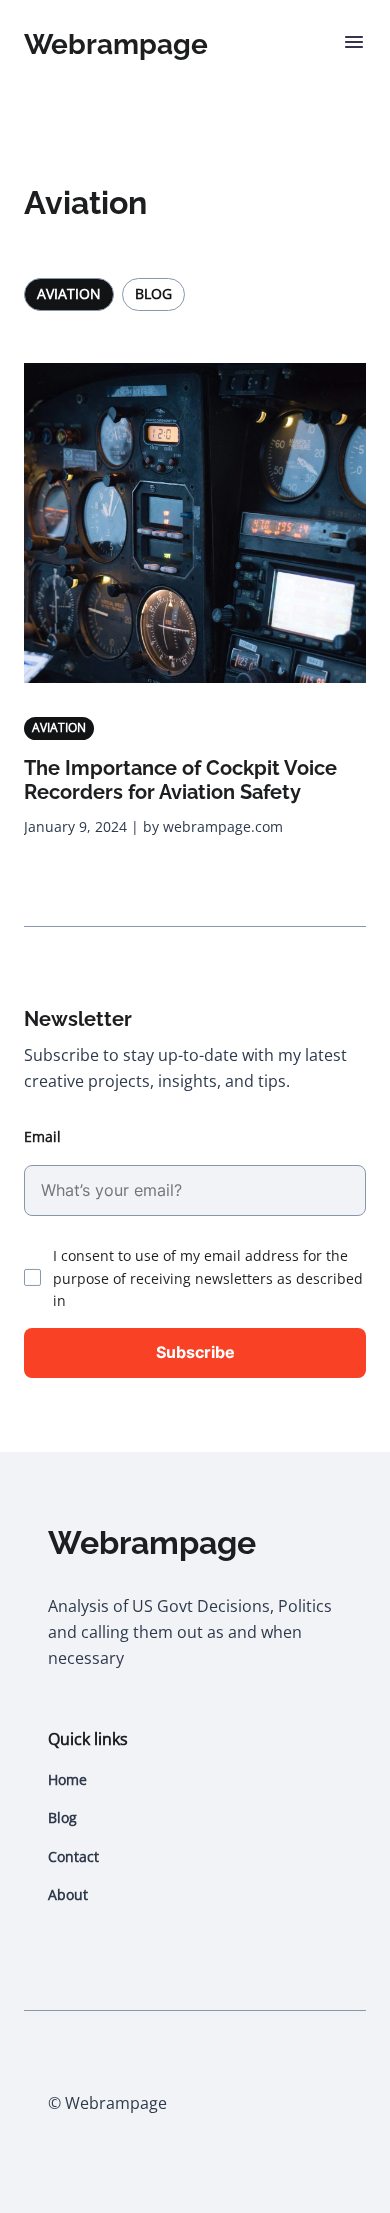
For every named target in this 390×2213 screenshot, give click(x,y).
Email (42, 1136)
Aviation (69, 293)
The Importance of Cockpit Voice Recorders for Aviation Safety (180, 780)
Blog (153, 293)
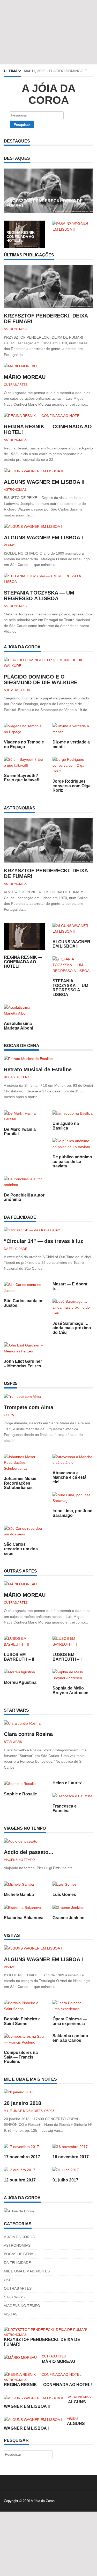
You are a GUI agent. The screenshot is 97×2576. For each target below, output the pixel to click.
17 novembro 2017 (22, 2157)
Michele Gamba (19, 1894)
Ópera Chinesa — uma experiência (70, 2021)
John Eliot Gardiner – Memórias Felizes (23, 1363)
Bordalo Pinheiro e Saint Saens (22, 2021)
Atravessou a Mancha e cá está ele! (69, 1477)
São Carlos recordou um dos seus (21, 1548)
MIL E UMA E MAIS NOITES (23, 2111)
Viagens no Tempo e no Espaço (24, 744)
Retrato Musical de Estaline (38, 1069)
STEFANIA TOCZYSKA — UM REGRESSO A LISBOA (39, 595)
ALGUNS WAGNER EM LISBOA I (43, 537)
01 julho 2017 (65, 2180)
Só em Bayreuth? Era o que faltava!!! (22, 777)
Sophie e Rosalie (20, 1794)
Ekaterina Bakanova (23, 1918)
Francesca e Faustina (65, 1808)
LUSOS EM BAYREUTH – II (19, 1656)
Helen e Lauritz (67, 1783)
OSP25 (9, 1415)
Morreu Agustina (20, 1682)
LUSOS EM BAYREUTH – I (67, 1656)
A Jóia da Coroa (49, 94)
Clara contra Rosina (28, 1734)
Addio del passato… (29, 1852)
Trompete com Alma (28, 1407)
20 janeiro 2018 (22, 2103)
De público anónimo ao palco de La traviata (72, 1161)
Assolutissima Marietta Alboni (18, 1025)
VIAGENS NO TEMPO (19, 1860)
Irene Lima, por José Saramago (72, 1513)
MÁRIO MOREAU (25, 377)
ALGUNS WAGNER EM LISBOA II (71, 223)
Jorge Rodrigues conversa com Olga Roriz (72, 785)
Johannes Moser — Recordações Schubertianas (23, 1483)
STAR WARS (13, 1742)
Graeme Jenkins (68, 1918)
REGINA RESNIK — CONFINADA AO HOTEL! (22, 236)
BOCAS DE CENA (16, 1077)
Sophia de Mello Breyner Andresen (70, 1690)
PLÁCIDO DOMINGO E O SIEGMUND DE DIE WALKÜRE (40, 679)
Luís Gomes (64, 1894)
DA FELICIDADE (15, 1249)
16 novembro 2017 (71, 2157)
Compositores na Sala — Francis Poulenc (21, 2057)
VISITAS (9, 545)
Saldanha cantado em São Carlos (70, 2038)
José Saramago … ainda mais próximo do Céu (72, 1328)
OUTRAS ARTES (16, 385)
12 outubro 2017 (20, 2180)
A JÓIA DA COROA (17, 690)
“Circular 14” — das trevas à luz (43, 1241)
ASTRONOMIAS (15, 329)
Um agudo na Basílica (66, 1125)
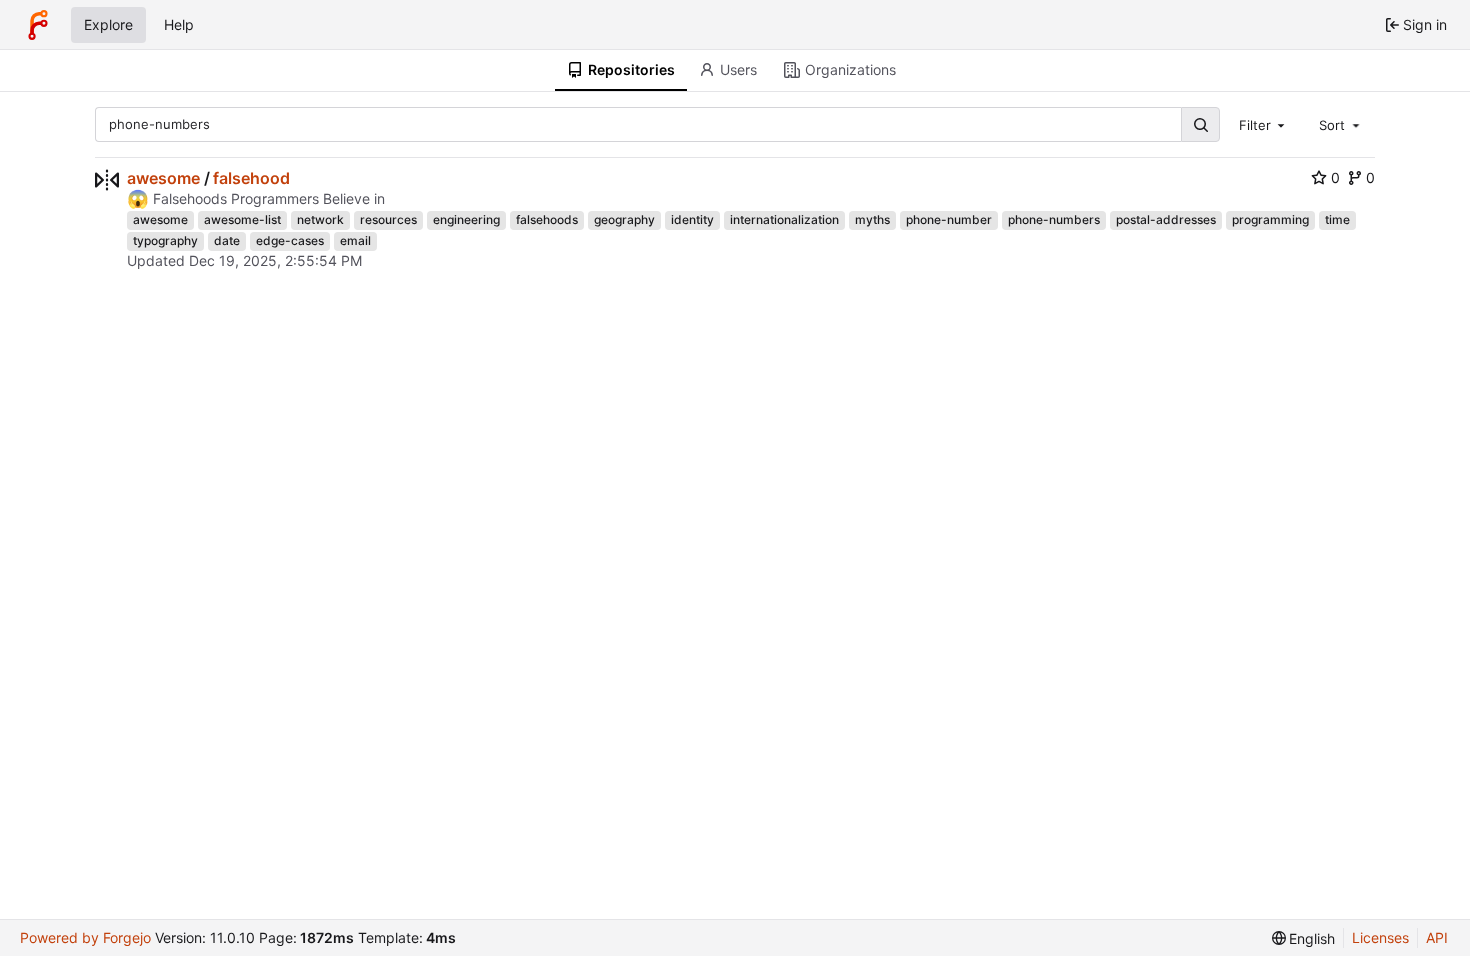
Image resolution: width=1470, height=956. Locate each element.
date (227, 240)
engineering (466, 219)
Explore (108, 24)
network (320, 219)
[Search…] (1200, 124)
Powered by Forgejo (85, 937)
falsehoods (547, 219)
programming (1270, 219)
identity (692, 219)
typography (165, 240)
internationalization (784, 219)
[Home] (38, 25)
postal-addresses (1166, 219)
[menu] (1304, 938)
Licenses (1380, 937)
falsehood (251, 178)
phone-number (949, 219)
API (1437, 937)
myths (872, 219)
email (355, 240)
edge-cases (290, 240)
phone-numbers (1054, 219)
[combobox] (1264, 124)
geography (624, 219)
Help (179, 24)
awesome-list (242, 219)
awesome (163, 178)
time (1337, 219)
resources (388, 219)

=-=-=

== EXERCISE REQUIREMENTS ==
Transcribe only these lines, exactly: the first line of the listing, every line after it, and the line with "De público anónimo", where the copy ends. Include no picture.

== TASK SOLUTION ==
For every named target in this 390×2213 screenshot, give click(x,y).
Email (42, 1136)
Aviation (69, 293)
The Importance of Cockpit Voice Recorders for Aviation Safety (180, 780)
Blog (153, 293)
You are a GUI agent. The screenshot is 97×2576. For each target below, output the pixel to click.
17 novembro 2017 (22, 2157)
Michele Gamba (19, 1894)
Ópera Chinesa — uma experiência (70, 2021)
John Eliot Gardiner – Memórias Felizes (23, 1363)
Bordalo Pinheiro e Saint Saens (22, 2021)
Atravessou a Mancha e cá está ele! (69, 1477)
São Carlos recordou um dos seus (21, 1548)
MIL E UMA E MAIS NOITES (23, 2111)
Viagens no Tempo e no Espaço (24, 744)
Retrato Musical de Estaline (38, 1069)
STEFANIA TOCZYSKA — UM REGRESSO A LISBOA (39, 595)
ALGUNS WAGNER EM LISBOA I (43, 537)
01 julho 2017 (65, 2180)
Só em Bayreuth? Era o que faltava!!! (22, 777)
Sophie e Rosalie (20, 1794)
Ekaterina Bakanova (23, 1918)
Francesca e Faustina (65, 1808)
LUSOS EM BAYREUTH – II (19, 1656)
Helen e Lauritz (67, 1783)
OSP25 (9, 1415)
Morreu Agustina (20, 1682)
LUSOS EM BAYREUTH – I (67, 1656)
A Jóia da Coroa (49, 94)
Clara contra Rosina (28, 1734)
Addio del passato… (29, 1852)
Trompete com Alma (28, 1407)
20 janeiro 2018 (22, 2103)
De público anónimo ao palco de La traviata (72, 1161)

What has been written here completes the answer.